Sorry, I know it was too easy a joke to make, and you are already shot down because you could not figure out how I did it, and GroG could AHAHAaa.. oh, sorry ;)

Fritsl you're being very childish, but I'll persevere anyway.

It's interesting that you think that GroG's suggestion matched what you did, but it does not at all. Taking measurements repeatedly at fixed intervals of time is more useful than your haphazard method of just taking two samples at a time. The main reason that this is true is that it provides an additional relationship between the series of observations which you can use to improve noise immunity. For what it's worth, the same principle applies in PID control theory, especially with regard to the differential component which is the most sensitive to measurement noise.

## TO-DO LIST
**1)** In the forum post on sampling intervals, which component of PID control is called the most sensitive to measurement noise?
**2)** Please carry on with the forum post on sampling intervals, starting after its final sentence.

## GIVEN DATA
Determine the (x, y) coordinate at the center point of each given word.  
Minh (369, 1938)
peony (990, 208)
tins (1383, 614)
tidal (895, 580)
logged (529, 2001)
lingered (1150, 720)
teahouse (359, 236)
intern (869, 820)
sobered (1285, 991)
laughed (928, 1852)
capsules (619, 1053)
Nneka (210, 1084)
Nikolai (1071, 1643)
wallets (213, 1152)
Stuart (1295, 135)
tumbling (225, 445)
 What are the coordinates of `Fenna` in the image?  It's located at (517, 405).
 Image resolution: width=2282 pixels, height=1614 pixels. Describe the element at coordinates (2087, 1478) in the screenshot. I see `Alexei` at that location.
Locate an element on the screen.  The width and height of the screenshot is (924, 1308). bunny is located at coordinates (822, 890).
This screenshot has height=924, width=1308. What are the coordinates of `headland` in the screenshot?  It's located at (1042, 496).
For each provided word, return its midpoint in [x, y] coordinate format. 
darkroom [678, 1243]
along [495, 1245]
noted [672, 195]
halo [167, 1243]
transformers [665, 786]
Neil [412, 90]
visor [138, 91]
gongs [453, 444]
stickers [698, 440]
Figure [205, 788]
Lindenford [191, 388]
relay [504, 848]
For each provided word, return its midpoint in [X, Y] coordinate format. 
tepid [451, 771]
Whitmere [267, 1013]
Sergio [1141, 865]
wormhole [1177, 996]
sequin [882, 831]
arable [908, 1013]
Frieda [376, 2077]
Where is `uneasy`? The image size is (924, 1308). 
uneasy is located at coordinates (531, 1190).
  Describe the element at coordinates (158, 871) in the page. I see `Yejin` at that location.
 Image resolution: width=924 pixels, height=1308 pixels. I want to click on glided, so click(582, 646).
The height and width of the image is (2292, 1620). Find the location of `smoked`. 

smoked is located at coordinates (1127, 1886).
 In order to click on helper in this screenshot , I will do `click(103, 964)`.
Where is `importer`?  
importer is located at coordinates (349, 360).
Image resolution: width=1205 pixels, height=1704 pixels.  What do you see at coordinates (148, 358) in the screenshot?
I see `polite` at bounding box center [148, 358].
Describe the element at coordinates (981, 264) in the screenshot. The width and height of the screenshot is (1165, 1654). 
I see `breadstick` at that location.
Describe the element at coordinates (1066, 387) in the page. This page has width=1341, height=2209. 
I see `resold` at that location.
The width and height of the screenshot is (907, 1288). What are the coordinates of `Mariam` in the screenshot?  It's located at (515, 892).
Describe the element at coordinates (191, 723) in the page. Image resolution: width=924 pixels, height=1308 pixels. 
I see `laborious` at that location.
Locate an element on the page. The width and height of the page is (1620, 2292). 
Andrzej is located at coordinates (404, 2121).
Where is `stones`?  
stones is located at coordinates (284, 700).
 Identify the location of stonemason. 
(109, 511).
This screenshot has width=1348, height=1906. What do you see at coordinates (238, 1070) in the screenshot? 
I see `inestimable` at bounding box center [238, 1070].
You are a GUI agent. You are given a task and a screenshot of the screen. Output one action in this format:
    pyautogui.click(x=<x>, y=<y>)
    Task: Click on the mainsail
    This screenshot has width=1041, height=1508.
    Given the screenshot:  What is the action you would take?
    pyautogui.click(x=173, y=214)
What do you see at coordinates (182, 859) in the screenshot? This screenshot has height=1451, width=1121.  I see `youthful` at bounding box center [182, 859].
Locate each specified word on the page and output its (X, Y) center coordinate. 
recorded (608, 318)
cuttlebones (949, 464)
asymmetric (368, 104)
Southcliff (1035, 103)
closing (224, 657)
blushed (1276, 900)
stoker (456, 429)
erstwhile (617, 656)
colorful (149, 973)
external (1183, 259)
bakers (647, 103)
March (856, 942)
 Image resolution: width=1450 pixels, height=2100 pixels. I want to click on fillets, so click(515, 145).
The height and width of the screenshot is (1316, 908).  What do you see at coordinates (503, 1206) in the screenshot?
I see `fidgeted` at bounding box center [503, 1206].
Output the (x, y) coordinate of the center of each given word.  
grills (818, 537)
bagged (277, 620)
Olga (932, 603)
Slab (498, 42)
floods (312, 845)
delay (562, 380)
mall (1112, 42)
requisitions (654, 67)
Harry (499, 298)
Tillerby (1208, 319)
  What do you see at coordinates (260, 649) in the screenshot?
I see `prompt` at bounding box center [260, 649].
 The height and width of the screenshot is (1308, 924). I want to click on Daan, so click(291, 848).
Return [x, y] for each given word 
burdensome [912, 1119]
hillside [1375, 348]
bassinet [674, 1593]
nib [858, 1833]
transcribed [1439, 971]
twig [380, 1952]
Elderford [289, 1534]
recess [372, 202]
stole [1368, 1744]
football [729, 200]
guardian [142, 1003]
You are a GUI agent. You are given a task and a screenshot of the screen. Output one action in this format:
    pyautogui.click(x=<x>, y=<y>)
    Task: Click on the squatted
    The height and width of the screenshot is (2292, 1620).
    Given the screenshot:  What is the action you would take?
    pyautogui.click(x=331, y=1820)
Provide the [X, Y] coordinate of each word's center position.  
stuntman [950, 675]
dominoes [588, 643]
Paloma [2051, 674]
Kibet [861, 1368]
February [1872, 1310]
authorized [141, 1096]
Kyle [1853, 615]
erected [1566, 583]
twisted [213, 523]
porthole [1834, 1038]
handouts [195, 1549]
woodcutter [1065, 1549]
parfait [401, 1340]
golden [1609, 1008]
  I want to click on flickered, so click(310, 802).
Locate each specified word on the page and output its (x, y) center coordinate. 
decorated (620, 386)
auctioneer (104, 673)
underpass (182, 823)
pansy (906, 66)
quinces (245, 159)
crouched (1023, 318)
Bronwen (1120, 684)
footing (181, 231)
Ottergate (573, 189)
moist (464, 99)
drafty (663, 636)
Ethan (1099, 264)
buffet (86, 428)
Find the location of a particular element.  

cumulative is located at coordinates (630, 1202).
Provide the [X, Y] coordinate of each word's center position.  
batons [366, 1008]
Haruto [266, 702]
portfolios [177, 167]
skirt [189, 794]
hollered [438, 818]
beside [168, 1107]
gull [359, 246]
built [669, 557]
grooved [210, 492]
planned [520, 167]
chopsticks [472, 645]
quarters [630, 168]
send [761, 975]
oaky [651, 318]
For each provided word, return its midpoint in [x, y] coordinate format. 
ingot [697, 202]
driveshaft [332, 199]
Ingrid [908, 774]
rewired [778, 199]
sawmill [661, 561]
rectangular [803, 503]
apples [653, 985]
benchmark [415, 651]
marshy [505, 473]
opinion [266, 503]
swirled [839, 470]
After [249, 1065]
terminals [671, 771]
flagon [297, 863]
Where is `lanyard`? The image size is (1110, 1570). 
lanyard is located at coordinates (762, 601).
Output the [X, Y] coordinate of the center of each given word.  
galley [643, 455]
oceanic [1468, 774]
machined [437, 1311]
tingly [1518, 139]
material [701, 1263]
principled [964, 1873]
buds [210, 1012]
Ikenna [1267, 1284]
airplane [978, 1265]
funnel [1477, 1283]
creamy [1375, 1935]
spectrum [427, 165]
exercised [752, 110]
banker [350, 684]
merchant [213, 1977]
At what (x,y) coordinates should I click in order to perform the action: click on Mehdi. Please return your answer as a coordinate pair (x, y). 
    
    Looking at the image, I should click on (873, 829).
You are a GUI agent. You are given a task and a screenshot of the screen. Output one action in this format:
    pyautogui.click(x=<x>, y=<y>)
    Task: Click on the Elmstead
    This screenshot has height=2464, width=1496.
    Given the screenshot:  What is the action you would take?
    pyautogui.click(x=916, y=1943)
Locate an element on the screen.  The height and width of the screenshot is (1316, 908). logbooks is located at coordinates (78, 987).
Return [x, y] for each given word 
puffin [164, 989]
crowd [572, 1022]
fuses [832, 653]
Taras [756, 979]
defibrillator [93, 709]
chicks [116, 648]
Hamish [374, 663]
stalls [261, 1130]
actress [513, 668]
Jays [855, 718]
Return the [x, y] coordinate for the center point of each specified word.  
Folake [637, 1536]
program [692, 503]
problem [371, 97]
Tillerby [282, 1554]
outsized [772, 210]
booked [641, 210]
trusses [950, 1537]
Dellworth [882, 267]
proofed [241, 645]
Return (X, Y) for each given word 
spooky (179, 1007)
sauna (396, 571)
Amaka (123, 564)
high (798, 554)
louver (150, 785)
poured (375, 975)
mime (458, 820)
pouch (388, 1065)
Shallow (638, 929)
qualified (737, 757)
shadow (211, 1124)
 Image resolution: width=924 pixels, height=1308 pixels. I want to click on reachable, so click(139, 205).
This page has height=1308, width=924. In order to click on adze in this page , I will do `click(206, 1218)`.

## RESULTS OF THE EXERCISE
**1)** The differential component.

**2)**
Now yesterday I said that it would not be possible to extract the signal of the LED against a background of noise from mains powered lighting. My reasoning was that the response time of the LDR is too low and you could not separate it from the low frequency of the mains interference. Well I've been thinking about it some more and I'm happy to say that there may be a solution after all.

You would have to use two LDR's instead of one and deploy them the same way as the two microphones that are used to make a directional microphone. The second LDR senses the ambient light by pointing slightly away from where the LED and the first LDR are pointing. You use a differential amplifier to remove the second signal from the first one and then pass it through a large value capacitor to filter out the DC component.

I hope that this is clear enough for you to understand and get it working for yourself. If not, I've still got some LDR's in my junk box here, so I might just make one myself anyway.

Of course I am childish - I am an adult making fun little robots :D

I know that GroG really was only 90% there.. However, he was 90% at the right direction where the rest was some 0%, he's input would have made me make it, so I did not see any reason for taking it any further without showing you how I did it :)

Regarding the  "it would not be possible to extract the signal of the LED against a background of noise from mains powered lighting" - well..

  • I think your solutions sounds way too complicated for me. And not very good at a distance.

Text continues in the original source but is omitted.